Depuis peu, l’Assurance maladie s’est inspirée d’un modèle britannique pour initier "Janvier sans alcool" au même titre que l’opération préventive "Mois sans tabac".

Plus une goutte en janvier ? Non : faire le point sur sa capacité à vivre sans alcool, par périodes. Car pour un certain nombre, ce produit est devenu un faux ami, une "béquille" parfois meurtrière. Entretien avec Ondine, participante de longue date du groupe de Tarbes des Alcooliques Anonymes (AA).

Ondine, cela vous convient comme pseudo ?

J’adore !

Alcooliques, alcoolo dépendants, malades alcooliques, éthylo dépendants… on s’y perd, et les concernés peuvent jongler de l’une à l’autre des définitions, non ?

Disons "alcoolique" ; le reste n’est que fantaisies.

C’est-à-dire ?

C’est très simple : dépendant à l’alcool un jour, dépendant à l’alcool toujours. Et l’unique traitement, pour nous malades de cette molécule, c’est de rompre avec elle. D’accepter et de ne jamais perdre de vue que nous demeurerons des malades alcoolos abstinents à vie.
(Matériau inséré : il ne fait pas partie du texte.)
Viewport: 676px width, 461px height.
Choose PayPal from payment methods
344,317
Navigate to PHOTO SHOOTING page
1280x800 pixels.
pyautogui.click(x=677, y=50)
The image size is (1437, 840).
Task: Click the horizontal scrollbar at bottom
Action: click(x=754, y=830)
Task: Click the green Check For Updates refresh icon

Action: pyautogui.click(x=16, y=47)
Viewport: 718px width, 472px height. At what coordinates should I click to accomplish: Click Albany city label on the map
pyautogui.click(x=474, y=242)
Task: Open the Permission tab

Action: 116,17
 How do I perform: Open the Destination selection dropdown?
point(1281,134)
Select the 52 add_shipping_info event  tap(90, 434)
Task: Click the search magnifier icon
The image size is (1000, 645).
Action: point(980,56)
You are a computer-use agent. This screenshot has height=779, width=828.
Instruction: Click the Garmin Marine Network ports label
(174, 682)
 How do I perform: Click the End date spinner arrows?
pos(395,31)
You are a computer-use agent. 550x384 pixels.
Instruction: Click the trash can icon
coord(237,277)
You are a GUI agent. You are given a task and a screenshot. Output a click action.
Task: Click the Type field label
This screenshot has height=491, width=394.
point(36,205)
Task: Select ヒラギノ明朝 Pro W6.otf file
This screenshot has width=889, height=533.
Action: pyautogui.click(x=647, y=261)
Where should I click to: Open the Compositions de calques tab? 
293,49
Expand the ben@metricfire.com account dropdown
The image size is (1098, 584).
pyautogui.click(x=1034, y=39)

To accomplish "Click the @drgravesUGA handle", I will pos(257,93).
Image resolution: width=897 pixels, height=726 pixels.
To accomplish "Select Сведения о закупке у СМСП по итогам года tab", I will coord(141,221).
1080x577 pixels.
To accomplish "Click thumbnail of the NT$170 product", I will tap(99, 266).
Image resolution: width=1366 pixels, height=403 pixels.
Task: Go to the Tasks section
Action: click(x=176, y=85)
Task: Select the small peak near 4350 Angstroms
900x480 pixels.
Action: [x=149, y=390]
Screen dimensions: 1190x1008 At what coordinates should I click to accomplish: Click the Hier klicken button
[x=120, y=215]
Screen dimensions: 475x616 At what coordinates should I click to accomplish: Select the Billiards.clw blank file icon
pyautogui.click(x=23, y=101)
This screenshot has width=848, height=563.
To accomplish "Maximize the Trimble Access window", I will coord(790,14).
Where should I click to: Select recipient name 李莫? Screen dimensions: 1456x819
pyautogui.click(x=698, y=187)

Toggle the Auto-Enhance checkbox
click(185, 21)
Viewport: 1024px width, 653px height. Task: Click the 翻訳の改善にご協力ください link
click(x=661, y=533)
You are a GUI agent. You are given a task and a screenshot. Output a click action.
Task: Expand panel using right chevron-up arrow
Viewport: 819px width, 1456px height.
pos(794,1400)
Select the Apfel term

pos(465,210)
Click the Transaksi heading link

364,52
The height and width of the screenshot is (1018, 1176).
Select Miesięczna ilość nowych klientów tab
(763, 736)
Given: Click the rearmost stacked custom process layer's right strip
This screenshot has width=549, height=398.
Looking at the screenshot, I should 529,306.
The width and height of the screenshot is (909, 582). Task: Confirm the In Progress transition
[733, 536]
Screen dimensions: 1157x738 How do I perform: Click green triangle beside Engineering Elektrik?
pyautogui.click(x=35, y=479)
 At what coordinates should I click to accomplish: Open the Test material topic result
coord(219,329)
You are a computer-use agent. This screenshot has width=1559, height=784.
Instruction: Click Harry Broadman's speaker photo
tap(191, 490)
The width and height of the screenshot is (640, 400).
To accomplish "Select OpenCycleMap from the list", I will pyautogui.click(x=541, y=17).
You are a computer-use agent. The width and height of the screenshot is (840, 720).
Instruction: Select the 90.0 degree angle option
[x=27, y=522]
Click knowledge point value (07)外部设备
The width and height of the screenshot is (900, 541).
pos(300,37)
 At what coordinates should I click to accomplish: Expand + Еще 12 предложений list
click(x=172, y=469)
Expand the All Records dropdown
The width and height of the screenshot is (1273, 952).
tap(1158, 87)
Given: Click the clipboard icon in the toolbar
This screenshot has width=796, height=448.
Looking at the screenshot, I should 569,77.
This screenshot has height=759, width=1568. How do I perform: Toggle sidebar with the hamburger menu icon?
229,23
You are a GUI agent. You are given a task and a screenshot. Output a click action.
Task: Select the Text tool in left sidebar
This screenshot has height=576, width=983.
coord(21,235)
Donc les AA adhèrent à l’opération "Janvier sans alcool" ?

Pas vraiment. C’est toute l’année qu’il faut faire un point sur sa relation avec l’alcool ; pas seulement sur un mois. Parce qu’avec une dépendance à l’alcool, tout est catastrophique.

Et quand le doute s’instaure ?

S’adresser à des professionnels.

Pas l’entourage proche ?

Comme pour toute addiction, l’alcoolique est un dissimulateur…

Le médecin traitant ?

Idem, parfois.

Alors, les AA ?

Le groupe fonctionne avec des personnes qui ont pris conscience, après être passées par des structures spécialisées (et elles sont nombreuses). L’objectif est de maintenir la motivation, de nous retrouver pour poursuivre notre abstinence.

Et cela fonctionne ?

Oh oui ! Sauf que pendant un an et demi, avec les confinements, nous étions passés en visio. Et vous comprenez qu’une visio AA dans un studio, en famille, ce n’est pas simple. C’est pourquoi nous faisons appel à vous. Que les AA sachent que nous avons repris nos réunions en présentiel, chaque lundi (à 9 heures), à la Ferme Fould, à Tarbes.

Sur inscription ?

Bien sûr. Anonyme, à ce numéro gratuit : 09 69 39 40 20.